**ABOUT THIS TASK**
Word for word, copy the lines beginning at the one with "Add Phone Number (1094, 82)" and ending at the last line below; pictures stay out.

**ENTRIES PROVIDED**

-.-.-

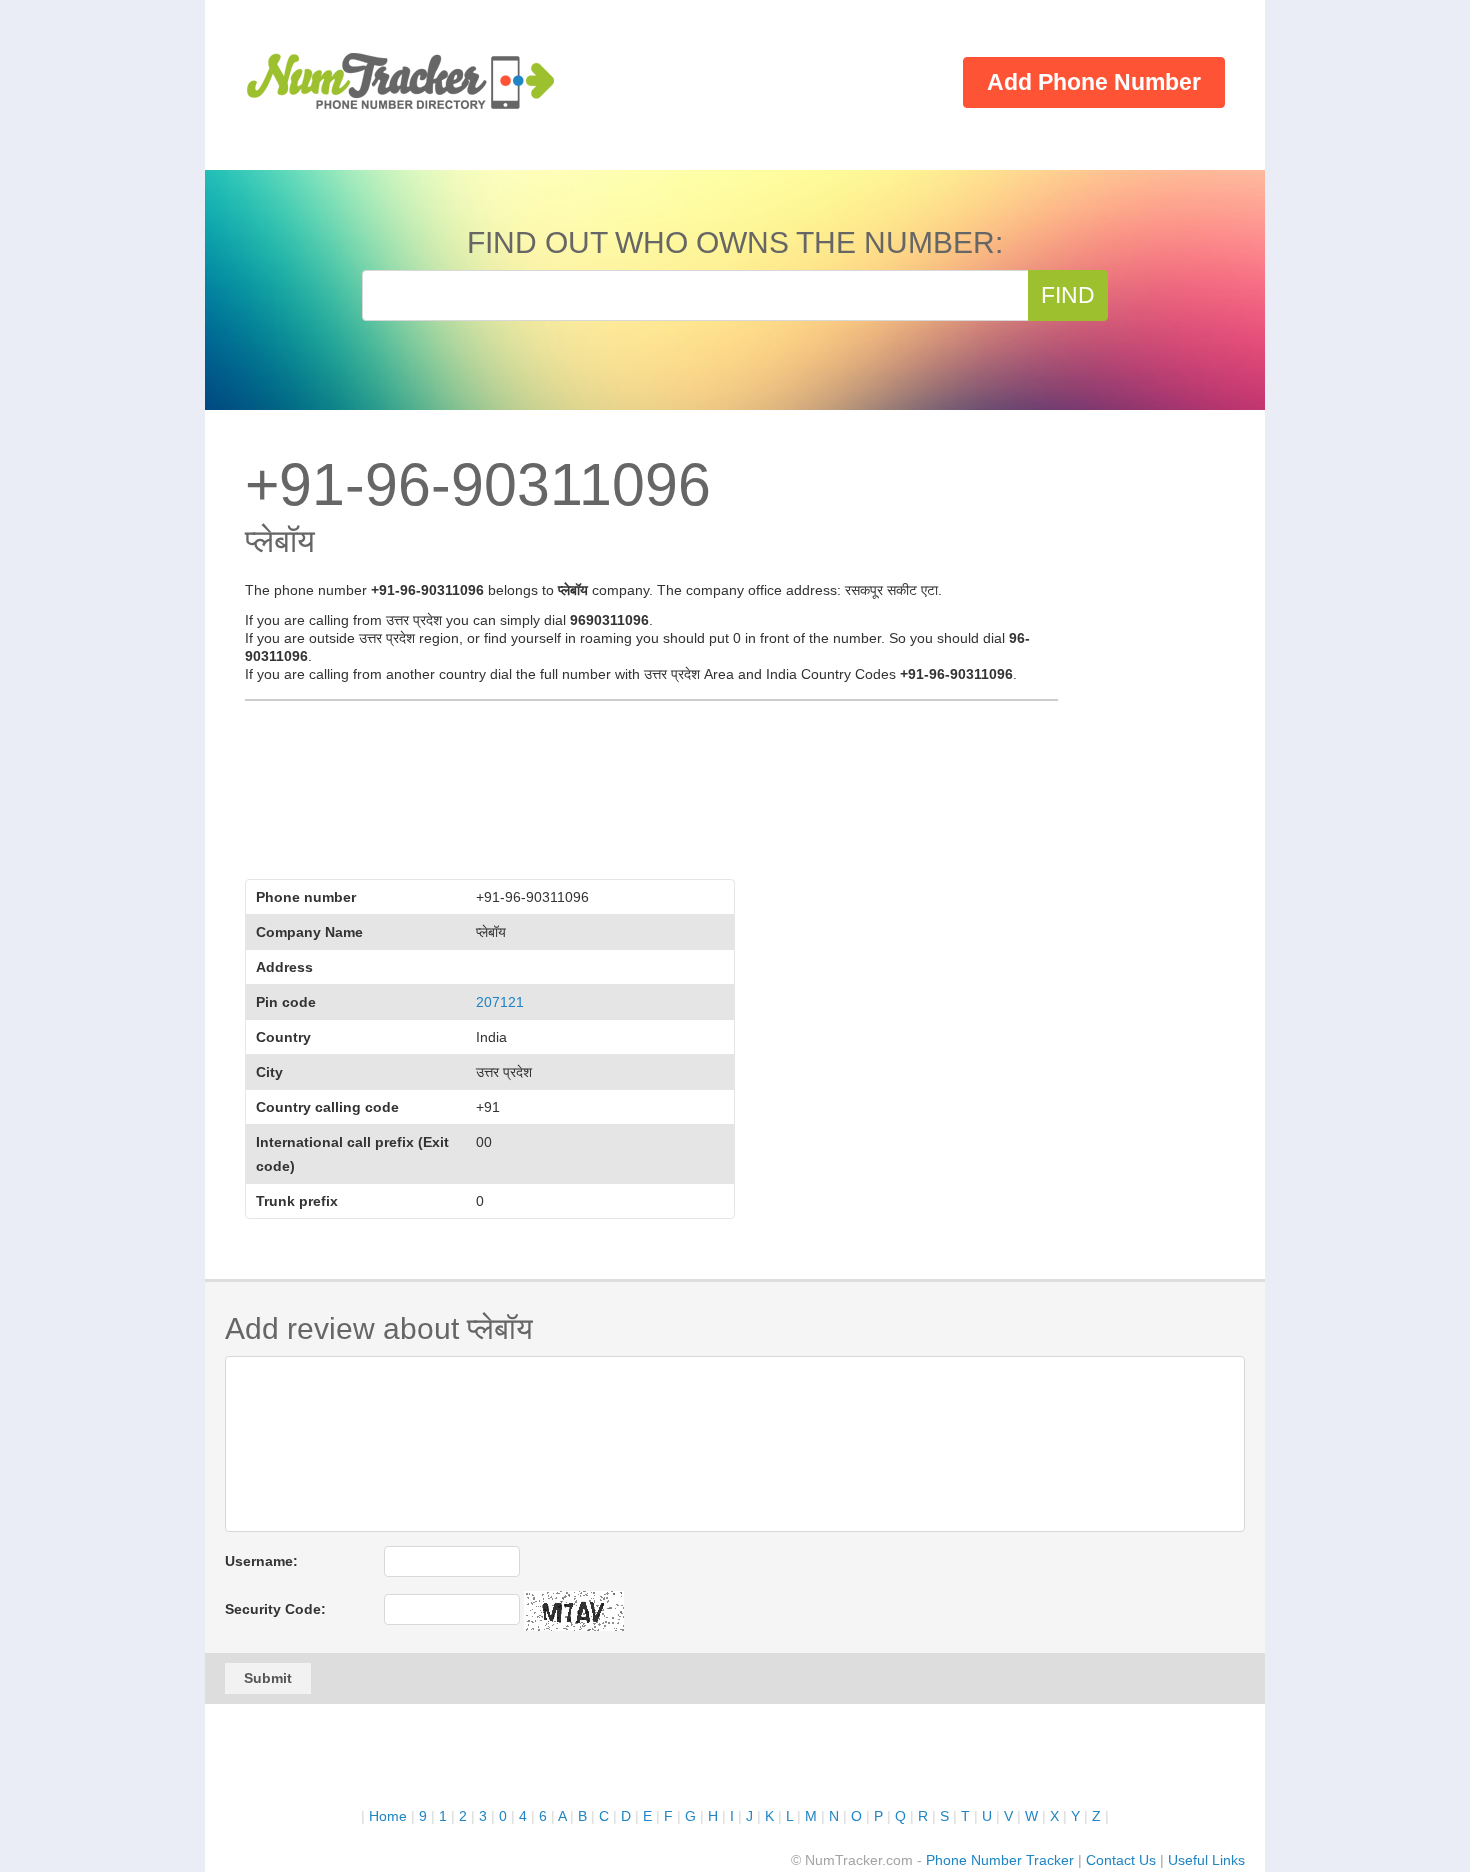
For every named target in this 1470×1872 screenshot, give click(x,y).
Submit (268, 1678)
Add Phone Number (1094, 82)
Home (388, 1816)
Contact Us (1121, 1860)
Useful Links (1206, 1860)
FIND (1068, 295)
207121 (500, 1002)
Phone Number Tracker (1000, 1860)
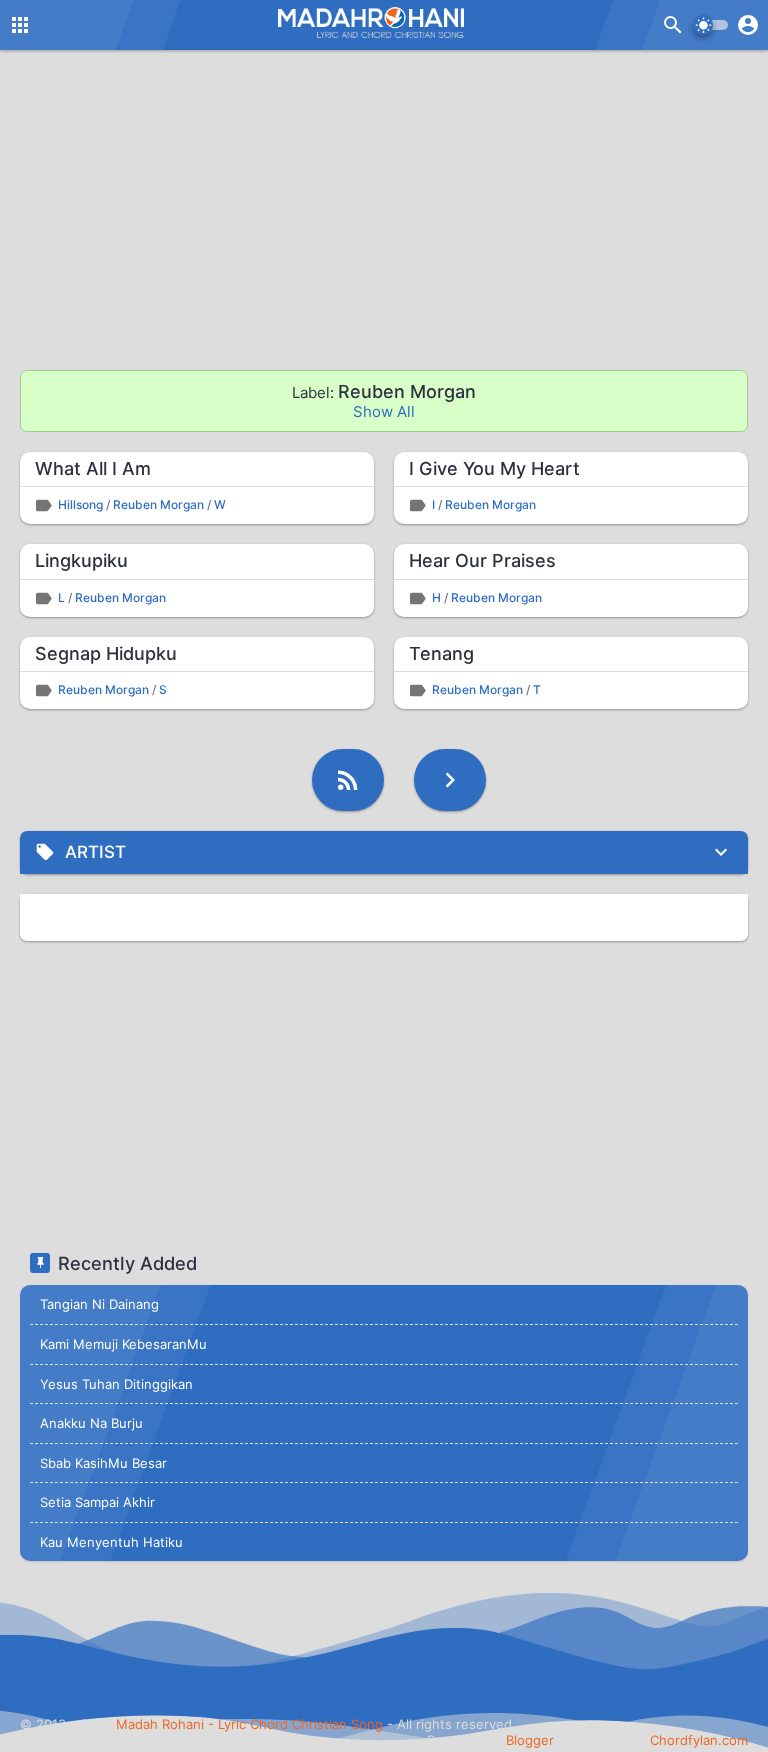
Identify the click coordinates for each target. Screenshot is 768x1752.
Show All (384, 411)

-.-.-

**ANSWER SECTION**
Add Phone Number (1094, 82)
Home (388, 1816)
Contact Us (1121, 1860)
Useful Links (1206, 1860)
FIND (1068, 295)
207121 (500, 1002)
Phone Number Tracker (1000, 1860)
Identify the click coordinates for each target. Screenshot is 768x1752.
Show All (384, 411)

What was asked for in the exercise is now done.